Location
- Welwyn Road Stockton-on-Tees, TS17 0FA England 54°30′33″N 1°18′13″W﻿ / ﻿54.509124°N 1.303488°W

Information
- Type: Free school
- Established: 1 September 2014; 11 years ago
- Local authority: Stockton-On-Tees
- Trust: Delta Academies Trust
- Department for Education URN: 140949 Tables
- Ofsted: Reports
- Principal: Ray Parkinson
- Gender: Mixed
- Age: 11 to 16
- Enrolment: 462 (January 2018)
- Capacity: 750
- Website: www.inglebymanorschool.org.uk

= Ingleby Manor Free School =

Ingleby Manor Free School is a mixed secondary school and sixth form with free school status. It is located in Maltby, North Yorkshire, England. It had an enrolment of over 450 pupils, ages 11–16, As of 2024.

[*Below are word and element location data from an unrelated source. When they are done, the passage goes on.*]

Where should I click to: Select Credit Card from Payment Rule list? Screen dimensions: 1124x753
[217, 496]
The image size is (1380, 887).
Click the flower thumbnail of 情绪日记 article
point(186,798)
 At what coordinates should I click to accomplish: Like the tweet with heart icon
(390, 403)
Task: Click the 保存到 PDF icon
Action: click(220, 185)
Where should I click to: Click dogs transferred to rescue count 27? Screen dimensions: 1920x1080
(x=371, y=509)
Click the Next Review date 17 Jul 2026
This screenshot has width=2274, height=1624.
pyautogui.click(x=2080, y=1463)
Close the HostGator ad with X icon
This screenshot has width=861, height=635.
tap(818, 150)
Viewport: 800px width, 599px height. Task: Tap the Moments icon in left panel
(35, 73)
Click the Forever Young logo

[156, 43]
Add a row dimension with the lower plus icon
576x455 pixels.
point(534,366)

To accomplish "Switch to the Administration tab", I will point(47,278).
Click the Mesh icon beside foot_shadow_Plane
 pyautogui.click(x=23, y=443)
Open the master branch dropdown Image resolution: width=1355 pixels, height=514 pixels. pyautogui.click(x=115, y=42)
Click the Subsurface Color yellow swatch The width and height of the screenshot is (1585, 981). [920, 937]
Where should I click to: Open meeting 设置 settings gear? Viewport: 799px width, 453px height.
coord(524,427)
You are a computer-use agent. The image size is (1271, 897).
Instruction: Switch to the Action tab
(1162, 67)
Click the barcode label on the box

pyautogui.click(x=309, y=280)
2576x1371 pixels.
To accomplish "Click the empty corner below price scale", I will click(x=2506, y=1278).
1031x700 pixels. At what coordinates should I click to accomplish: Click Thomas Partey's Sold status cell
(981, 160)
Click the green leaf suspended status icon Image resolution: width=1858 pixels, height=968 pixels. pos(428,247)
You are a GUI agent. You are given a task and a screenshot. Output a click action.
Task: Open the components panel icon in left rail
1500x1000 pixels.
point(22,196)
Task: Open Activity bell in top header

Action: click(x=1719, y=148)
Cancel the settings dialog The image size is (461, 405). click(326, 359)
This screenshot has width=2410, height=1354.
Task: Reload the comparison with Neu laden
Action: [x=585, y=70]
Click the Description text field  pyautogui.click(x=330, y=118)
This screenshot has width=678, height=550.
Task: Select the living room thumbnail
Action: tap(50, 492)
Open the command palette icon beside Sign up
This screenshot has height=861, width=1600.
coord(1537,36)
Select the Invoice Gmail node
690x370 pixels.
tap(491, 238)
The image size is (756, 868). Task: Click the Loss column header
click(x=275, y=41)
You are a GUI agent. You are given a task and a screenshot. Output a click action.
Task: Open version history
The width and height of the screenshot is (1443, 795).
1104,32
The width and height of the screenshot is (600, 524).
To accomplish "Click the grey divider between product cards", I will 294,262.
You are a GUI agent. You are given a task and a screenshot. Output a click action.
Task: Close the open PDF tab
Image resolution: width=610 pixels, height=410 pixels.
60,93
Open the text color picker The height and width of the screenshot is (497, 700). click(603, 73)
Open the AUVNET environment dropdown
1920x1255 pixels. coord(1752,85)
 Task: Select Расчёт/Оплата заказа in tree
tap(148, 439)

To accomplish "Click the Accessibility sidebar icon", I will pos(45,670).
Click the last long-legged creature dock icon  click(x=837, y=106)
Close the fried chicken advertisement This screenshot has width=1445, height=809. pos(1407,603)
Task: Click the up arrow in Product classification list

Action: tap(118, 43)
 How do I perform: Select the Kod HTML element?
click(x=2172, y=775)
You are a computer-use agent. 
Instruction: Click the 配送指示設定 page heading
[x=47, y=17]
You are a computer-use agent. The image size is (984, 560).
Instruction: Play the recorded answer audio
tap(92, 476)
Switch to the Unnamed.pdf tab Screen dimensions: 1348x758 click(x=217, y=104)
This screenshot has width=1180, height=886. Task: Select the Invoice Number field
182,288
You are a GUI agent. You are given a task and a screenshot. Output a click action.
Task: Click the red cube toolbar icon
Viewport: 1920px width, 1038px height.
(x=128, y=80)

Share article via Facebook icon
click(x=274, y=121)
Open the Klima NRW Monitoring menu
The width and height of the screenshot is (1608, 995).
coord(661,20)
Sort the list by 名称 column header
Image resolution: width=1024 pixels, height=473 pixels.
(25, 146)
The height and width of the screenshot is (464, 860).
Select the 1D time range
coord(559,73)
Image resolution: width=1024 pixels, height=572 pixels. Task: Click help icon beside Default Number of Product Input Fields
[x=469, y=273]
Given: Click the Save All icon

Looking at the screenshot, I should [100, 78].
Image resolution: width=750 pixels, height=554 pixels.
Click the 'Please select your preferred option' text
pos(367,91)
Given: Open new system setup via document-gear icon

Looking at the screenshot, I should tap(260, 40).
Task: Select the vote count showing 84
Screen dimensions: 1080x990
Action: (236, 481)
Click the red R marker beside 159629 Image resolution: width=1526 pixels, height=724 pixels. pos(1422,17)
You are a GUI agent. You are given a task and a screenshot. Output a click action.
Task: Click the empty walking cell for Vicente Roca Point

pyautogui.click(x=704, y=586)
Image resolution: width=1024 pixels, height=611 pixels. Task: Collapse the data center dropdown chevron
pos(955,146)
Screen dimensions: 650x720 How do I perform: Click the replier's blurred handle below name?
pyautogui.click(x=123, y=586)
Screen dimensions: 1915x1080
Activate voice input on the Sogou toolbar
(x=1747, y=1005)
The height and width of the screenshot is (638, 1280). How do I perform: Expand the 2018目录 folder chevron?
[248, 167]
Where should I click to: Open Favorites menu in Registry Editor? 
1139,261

The school is operated by Delta Academies Trust, and the current principal is Ray Parkinson.

==History==
Since the construction of All Saints, a proposal for a second secondary school with a Sixth Form, Ingleby Manor School, was developed by IBIS Councillors and handed over to a group of local residents after the first stage of application proposal to open the school as part of the government's "Free Schools" programme.

The School has caused controversy in the local community due to a planning application for the school being tied in with a development of 350 houses on an area of green wedge land at Little Maltby Farm. On Tuesday 5 February 2013 Stockton Borough Council Planning Committee rejected the joint plans for a free school and 350 houses. Despite this the school appointed their Principal Designate, David Willard, on 4 July 2012. The new Principal, Ray Parkinson took over midway through the schools fourth year

The school was originally proposed to open in September 2013 with permanent buildings ready in September 2014, however this was then put back by 1 year due to the development being refused planning permission. A planning appeal was submitted to the Secretary of State for Communities and Local Government who, on 27 September 2013, overturned the local decision to refuse planning permission for the Free School and 350 houses.

Further controversy was caused in the local community after the Free School developers unveiled plans to build an additional 550 homes around the school, bringing the total number to 900 homes on area designated as green wedge land.

In September 2014 Ingleby Manor School, as a member of the School Partnership Trust Academies, now Delta Academies Trust, opened with the Year 7 group in temporary premises on Teesside Industrial Estate. Ground works for the new school eventually commenced in August 2015 on the "Little Maltby Farm" site on Low Lane. Meanwhile, the school continues to operate in the temporary premises on Teesside Industrial Estate. As at March 2016 the construction of the school buildings is progressing to schedule and a new roundabout on Low Lane to give access to the school and houses nearby is under construction. The school opened in these new premises in September 2016.